David Bowie: a voice that spoke to the outsider in everyone

Freddie SayersEditor-in-Chief of YouGov
January 11, 2016, 1:46 PM GMT+0

A YouGov Profiles analysis of David Bowie’s fanbase goes to the heart of his appeal

You can learn a lot about an artist by looking at what kind of people respond most strongly to them. We’ve taken a look at data on over 13,500 fans of David Bowie to see if we could understand what lay at the heart of his unique appeal.

The first noticeable thing is the huge breadth in his popularity. He was the 12th most popular music artist from our all-time database of almost 6,000, with fans not only coming from the people who grew up in the 1970s but even down to the youngest generation. Looking at the 18-24 year old bracket, 77% of those with an opinion like David Bowie, surpassing contemporary artists such as Ed Sheeran (72%), Adele (68%), Taylor Swift (65%) and Sam Smith (59%).

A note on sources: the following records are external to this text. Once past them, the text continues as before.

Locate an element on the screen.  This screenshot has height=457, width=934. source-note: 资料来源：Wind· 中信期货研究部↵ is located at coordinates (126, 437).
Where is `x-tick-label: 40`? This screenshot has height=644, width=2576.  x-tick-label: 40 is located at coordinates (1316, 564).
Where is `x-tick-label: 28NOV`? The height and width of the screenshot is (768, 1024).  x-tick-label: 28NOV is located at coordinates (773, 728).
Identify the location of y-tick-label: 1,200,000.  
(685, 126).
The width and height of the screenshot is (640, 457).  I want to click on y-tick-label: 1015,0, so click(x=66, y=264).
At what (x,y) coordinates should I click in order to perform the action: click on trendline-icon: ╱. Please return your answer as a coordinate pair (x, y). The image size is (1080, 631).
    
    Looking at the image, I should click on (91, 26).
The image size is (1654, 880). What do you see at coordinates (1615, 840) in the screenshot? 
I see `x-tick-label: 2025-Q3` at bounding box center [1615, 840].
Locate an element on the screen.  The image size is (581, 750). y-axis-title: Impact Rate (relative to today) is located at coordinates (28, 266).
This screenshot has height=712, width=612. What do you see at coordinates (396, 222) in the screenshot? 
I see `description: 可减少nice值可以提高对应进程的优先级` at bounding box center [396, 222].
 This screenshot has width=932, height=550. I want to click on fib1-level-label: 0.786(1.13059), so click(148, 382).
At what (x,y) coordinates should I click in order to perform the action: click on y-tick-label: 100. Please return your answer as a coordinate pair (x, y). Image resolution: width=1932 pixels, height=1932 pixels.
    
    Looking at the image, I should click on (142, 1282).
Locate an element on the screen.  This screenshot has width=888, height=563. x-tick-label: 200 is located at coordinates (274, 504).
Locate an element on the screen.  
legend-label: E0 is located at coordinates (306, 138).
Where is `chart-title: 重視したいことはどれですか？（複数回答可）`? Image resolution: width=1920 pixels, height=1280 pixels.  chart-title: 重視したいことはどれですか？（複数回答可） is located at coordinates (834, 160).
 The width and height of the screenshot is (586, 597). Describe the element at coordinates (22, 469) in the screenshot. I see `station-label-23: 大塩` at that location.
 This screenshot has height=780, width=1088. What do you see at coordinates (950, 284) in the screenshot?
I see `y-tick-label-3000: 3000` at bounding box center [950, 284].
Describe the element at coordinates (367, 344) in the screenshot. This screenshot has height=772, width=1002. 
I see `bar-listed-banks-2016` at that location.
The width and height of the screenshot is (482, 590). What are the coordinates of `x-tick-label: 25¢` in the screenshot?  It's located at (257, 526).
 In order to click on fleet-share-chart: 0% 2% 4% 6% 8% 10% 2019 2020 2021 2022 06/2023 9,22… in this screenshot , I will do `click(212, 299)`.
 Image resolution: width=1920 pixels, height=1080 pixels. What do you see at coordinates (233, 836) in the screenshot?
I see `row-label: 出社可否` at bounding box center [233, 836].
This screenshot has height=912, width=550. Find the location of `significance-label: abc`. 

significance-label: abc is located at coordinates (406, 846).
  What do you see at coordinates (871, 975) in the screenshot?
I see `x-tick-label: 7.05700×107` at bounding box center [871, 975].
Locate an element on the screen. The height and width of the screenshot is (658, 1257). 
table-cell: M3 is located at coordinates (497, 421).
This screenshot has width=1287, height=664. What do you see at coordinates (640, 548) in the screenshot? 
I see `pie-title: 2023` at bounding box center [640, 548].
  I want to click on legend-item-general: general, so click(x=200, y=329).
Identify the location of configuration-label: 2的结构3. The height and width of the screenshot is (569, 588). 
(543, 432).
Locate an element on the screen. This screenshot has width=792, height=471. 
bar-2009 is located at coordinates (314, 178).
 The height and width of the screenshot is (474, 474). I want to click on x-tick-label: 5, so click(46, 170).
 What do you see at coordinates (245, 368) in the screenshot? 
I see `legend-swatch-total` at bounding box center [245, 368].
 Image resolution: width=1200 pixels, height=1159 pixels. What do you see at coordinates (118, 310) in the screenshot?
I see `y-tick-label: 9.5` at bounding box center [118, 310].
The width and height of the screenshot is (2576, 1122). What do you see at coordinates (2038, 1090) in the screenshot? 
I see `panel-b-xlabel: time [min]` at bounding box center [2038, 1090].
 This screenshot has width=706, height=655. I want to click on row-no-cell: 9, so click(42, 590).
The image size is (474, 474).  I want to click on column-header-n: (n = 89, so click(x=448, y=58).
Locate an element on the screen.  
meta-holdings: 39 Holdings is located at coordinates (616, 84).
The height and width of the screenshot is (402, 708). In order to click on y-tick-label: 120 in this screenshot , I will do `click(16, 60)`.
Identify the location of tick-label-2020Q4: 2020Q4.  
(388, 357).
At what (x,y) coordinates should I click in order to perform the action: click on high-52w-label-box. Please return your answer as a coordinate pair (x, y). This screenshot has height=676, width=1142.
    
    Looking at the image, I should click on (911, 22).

But what is striking is that, despite this demographic breadth, Bowie appealed to a very particular type of personality. As part of their profile, all YouGov members choose adjectives to describe their character traits; using a statistical technique we can analyse which character traits are disproportionately popular among David Bowie fans compared to the general population. The results speak for themselves:

Evidently, people who think of themselves as somehow different - alternative, independently minded, irreverent, kooky, idiosyncratic, individualistic – are especially likely to be attracted by Bowies original voice.

Within David Bowie’s exceptionally broad fanbase there are people of every age and mindset. But the concentration of people who think of themselves as somehow alternative – set apart from the mainstream – suggests that at the heart of his special appeal was an ability to speak to the outsider in everyone.